My own experience is that producing a formal requirements
document in an IETF working group is primarily effective at a)
taking a long time, and b) dissipating the enthusiasm of the
group, and c) imposing abstract constraints before there is a
practical basis for knowing what will work and what is really
essential for an initial deployment.  This last point means that
the requirements frequently become Procrustean and impractical.
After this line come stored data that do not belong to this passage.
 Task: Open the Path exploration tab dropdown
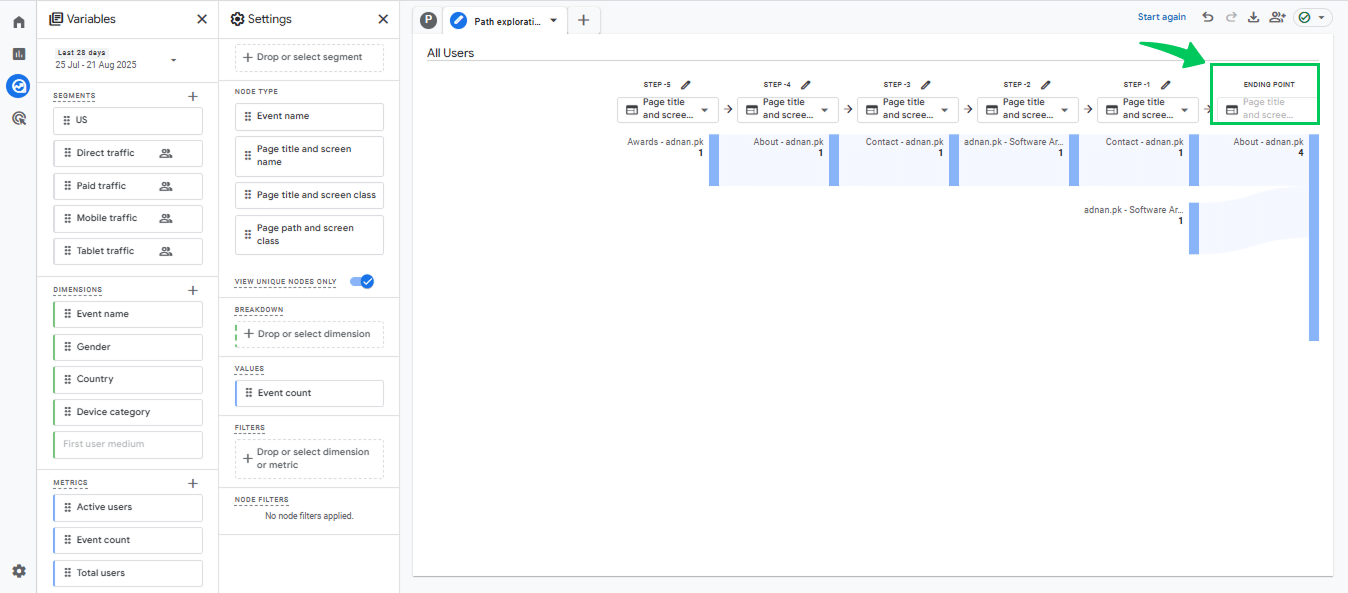554,20
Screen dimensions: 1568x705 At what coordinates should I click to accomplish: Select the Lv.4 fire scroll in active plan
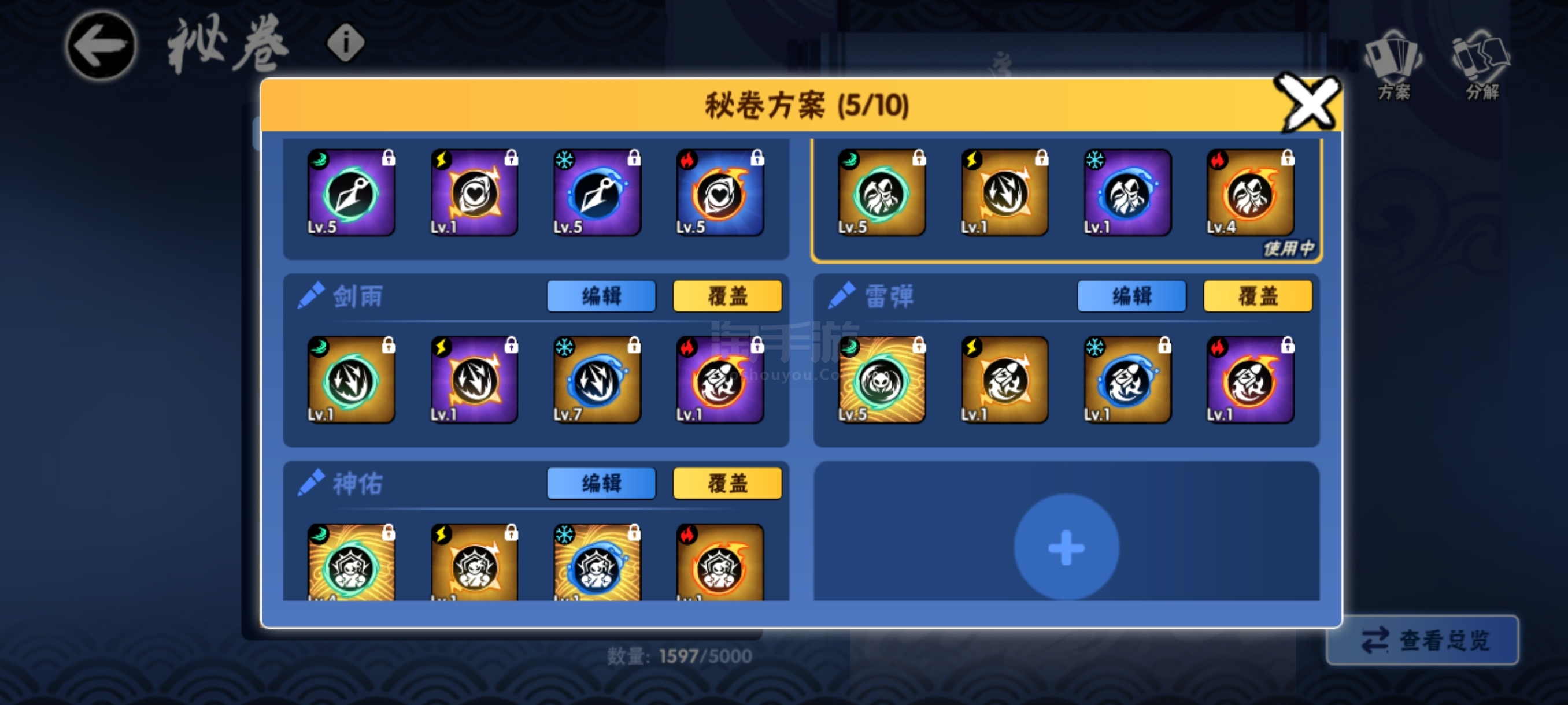1251,192
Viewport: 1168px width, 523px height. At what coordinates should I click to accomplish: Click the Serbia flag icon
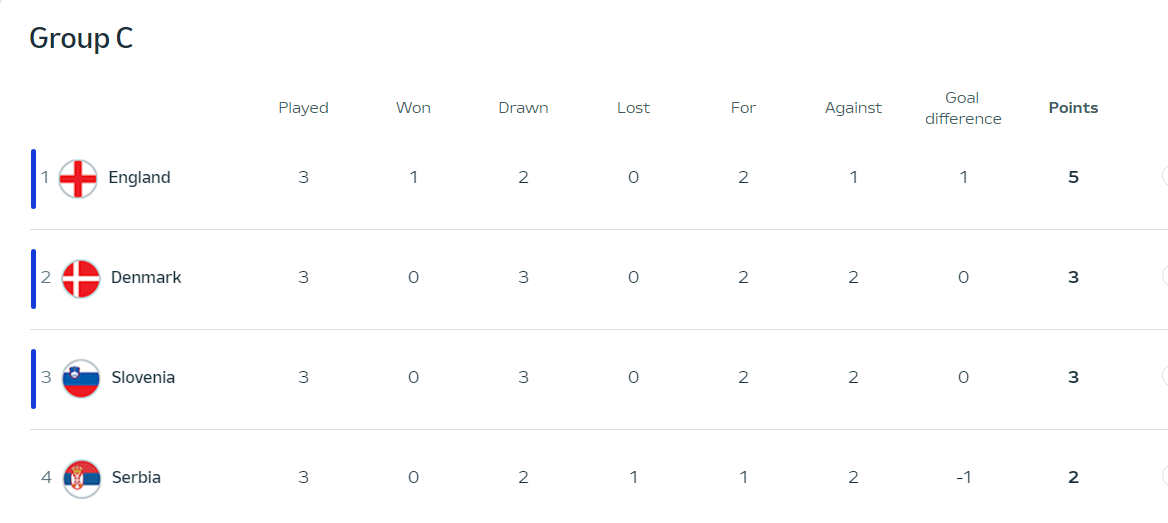point(81,478)
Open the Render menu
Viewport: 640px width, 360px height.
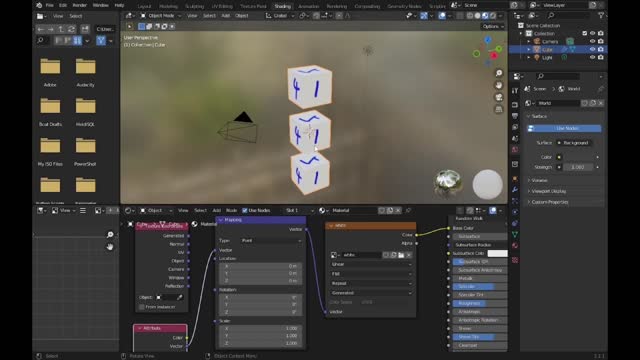point(80,5)
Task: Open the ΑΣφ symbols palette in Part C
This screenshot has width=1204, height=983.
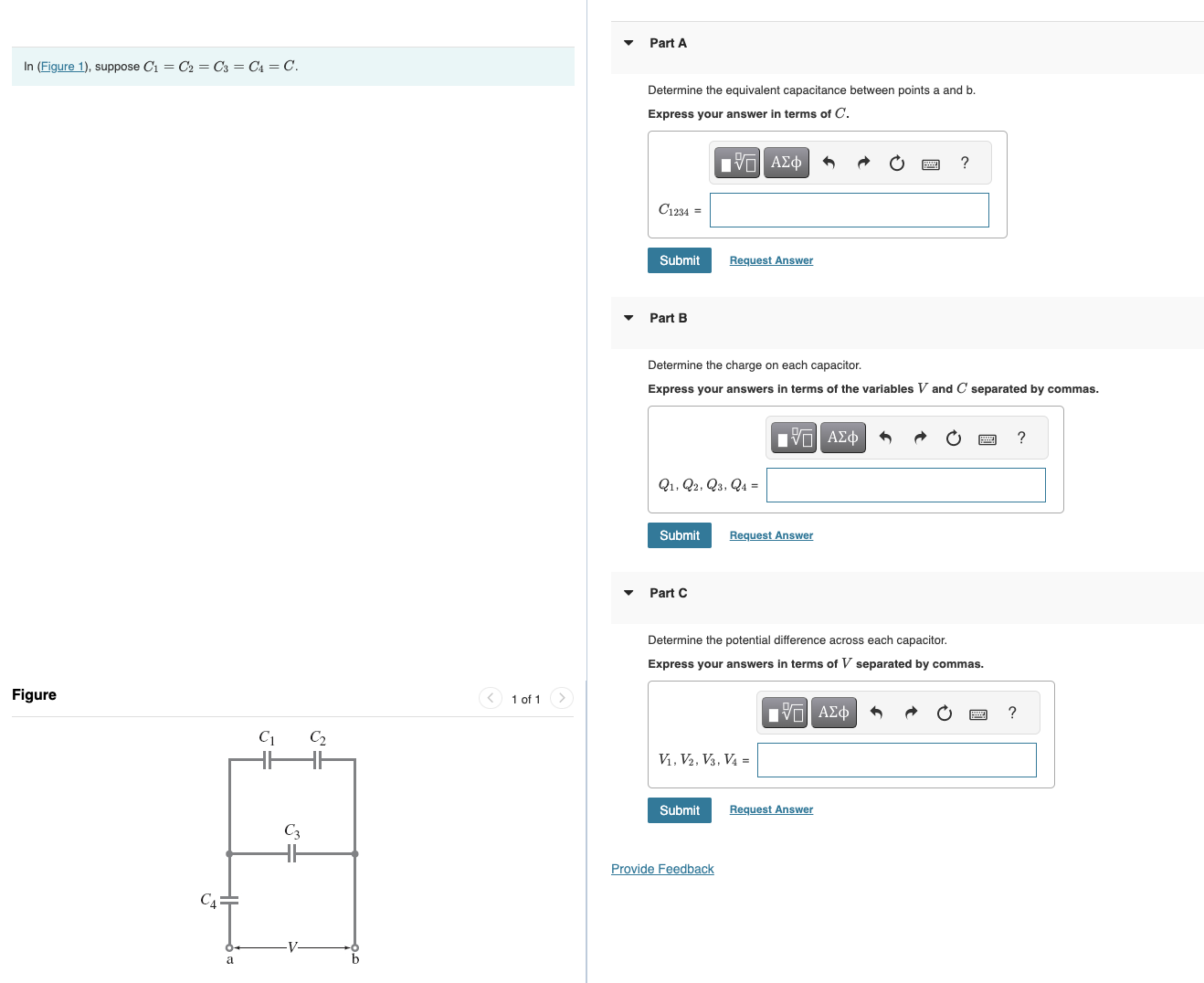Action: (x=833, y=713)
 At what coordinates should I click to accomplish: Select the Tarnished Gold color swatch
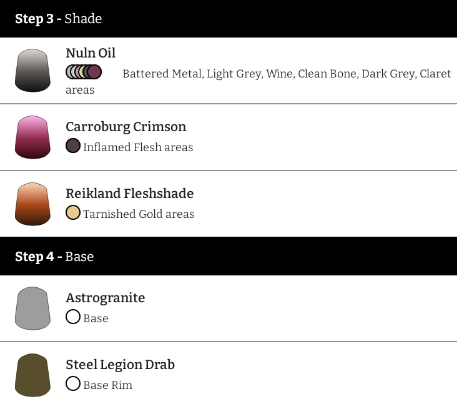click(x=73, y=212)
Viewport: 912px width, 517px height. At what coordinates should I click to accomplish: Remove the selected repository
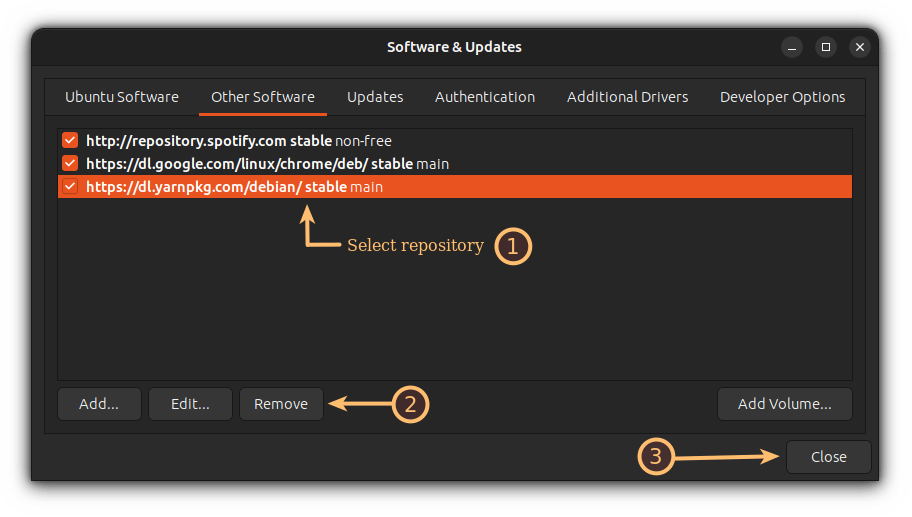(281, 404)
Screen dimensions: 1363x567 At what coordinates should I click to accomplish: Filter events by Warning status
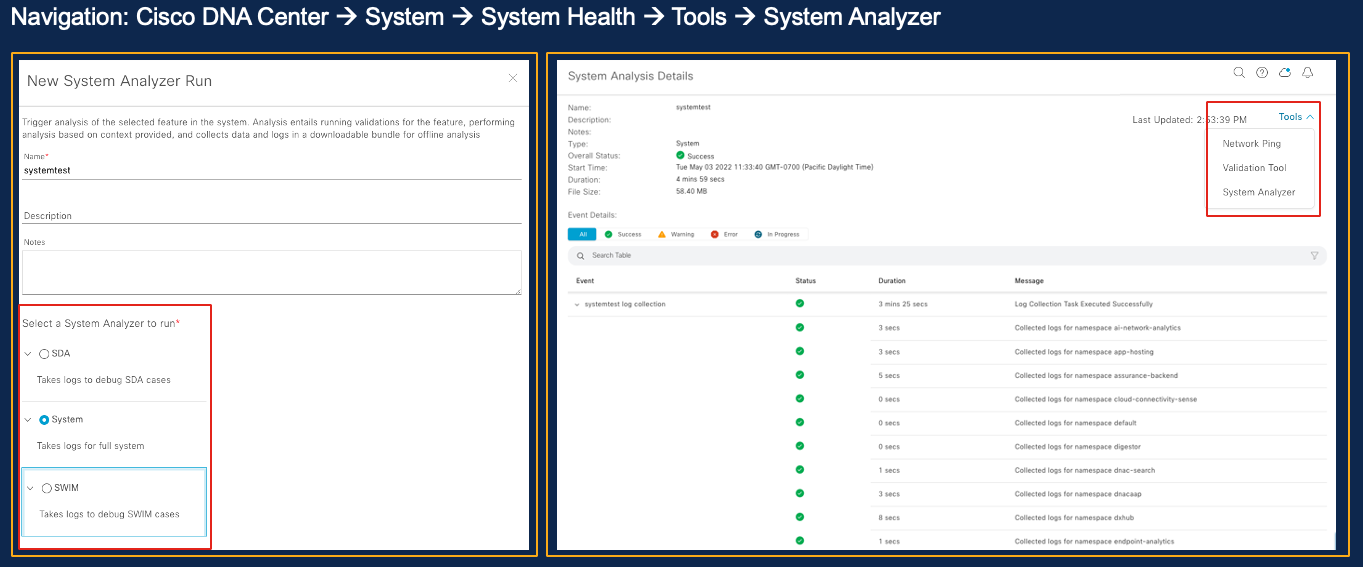coord(675,234)
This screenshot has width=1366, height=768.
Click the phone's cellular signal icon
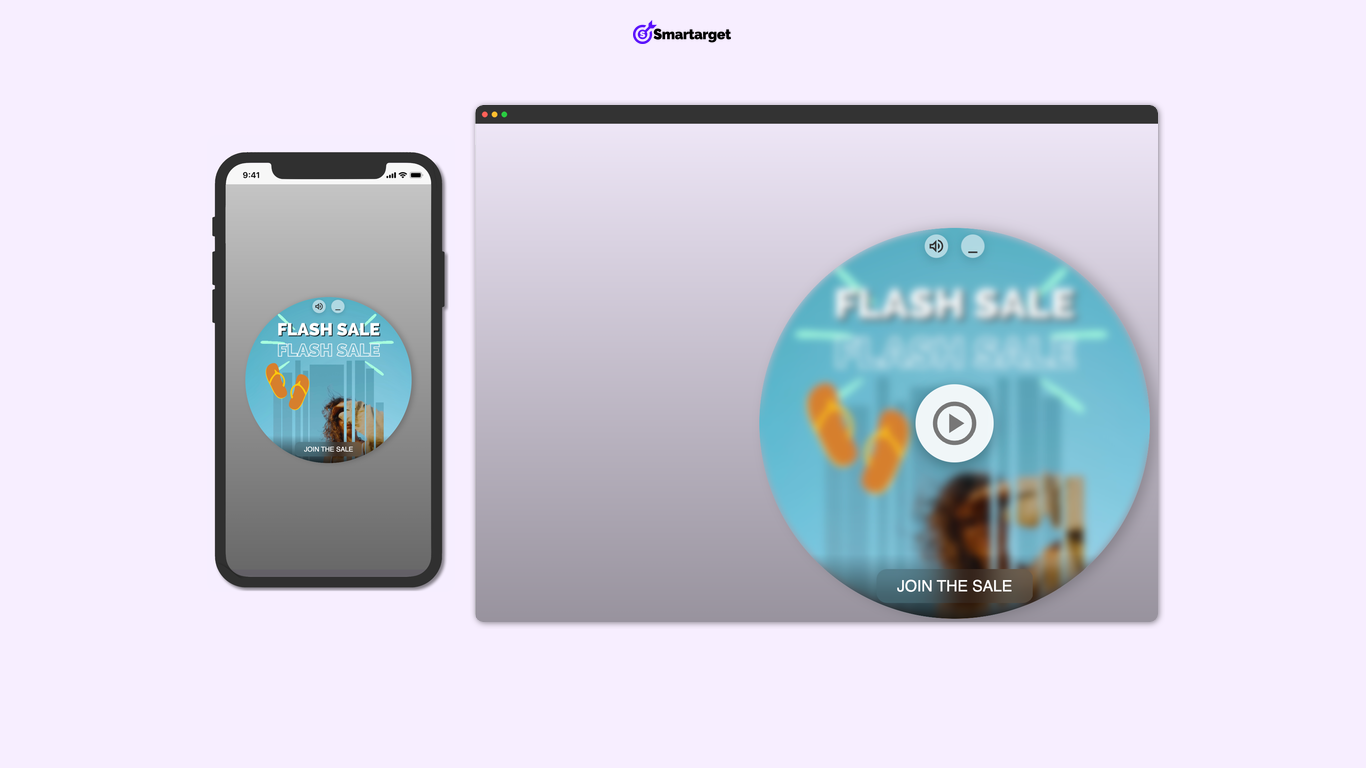coord(391,175)
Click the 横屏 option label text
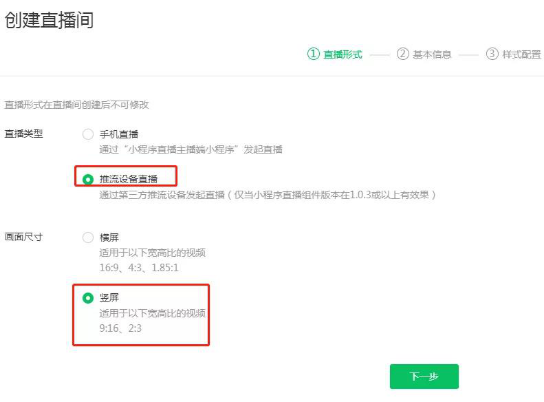The height and width of the screenshot is (402, 544). click(x=109, y=238)
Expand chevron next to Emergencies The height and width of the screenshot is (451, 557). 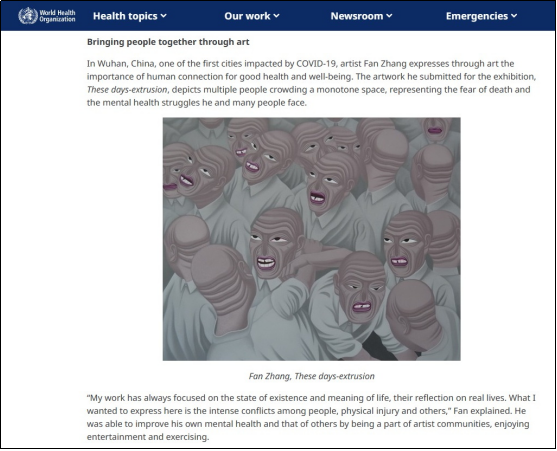point(514,16)
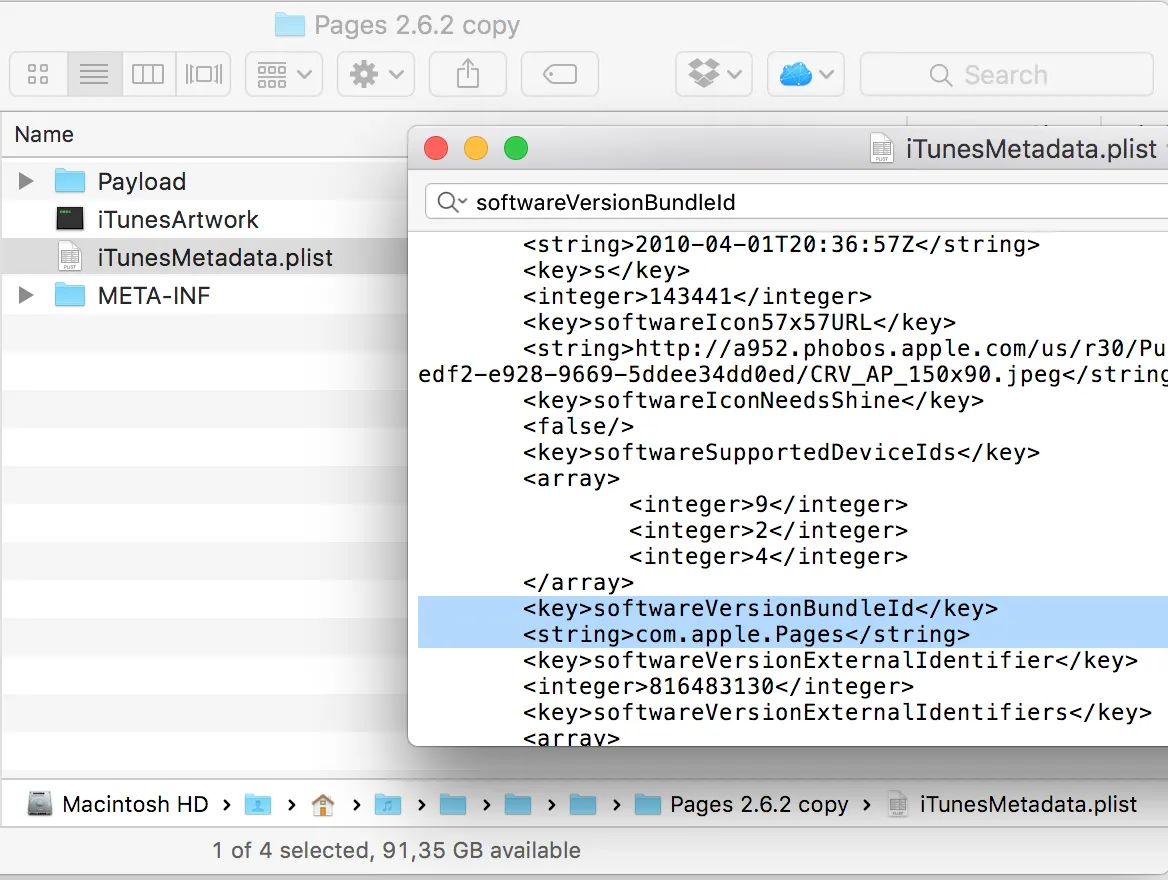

This matches my experience as well.

Of the lengthy list of working groups that you supplied, how long
did it take to produce the requirements documents for these
efforts and what is the current level of deployment and use for
those protocols?

I believe the two groups mentioned were CRISP and GEOPRIV. I don't know enough
about CRISP to comment, but if GEOPRIV is an example  of a success due to
having used a requirements document, well, all I can say is it is at best a
very anomalous case. IMO the whole GEOPRIV effort was mismanaged dating back to
its origins in the SPATIAL effort. (I also think almost all of the blame for
this rests with the IESG and not the group itself, and since I was an IESG
member at the time I include myself as a responsible party. But that's an
entirely separate discussion not relevant to the matters at hand.)

As I said, one can start with concrete specifications and seek to
do minimal changes, or one can go down the path of a working
group design and development project, starting with a clean
slate.

Yep. Either one can be made to work.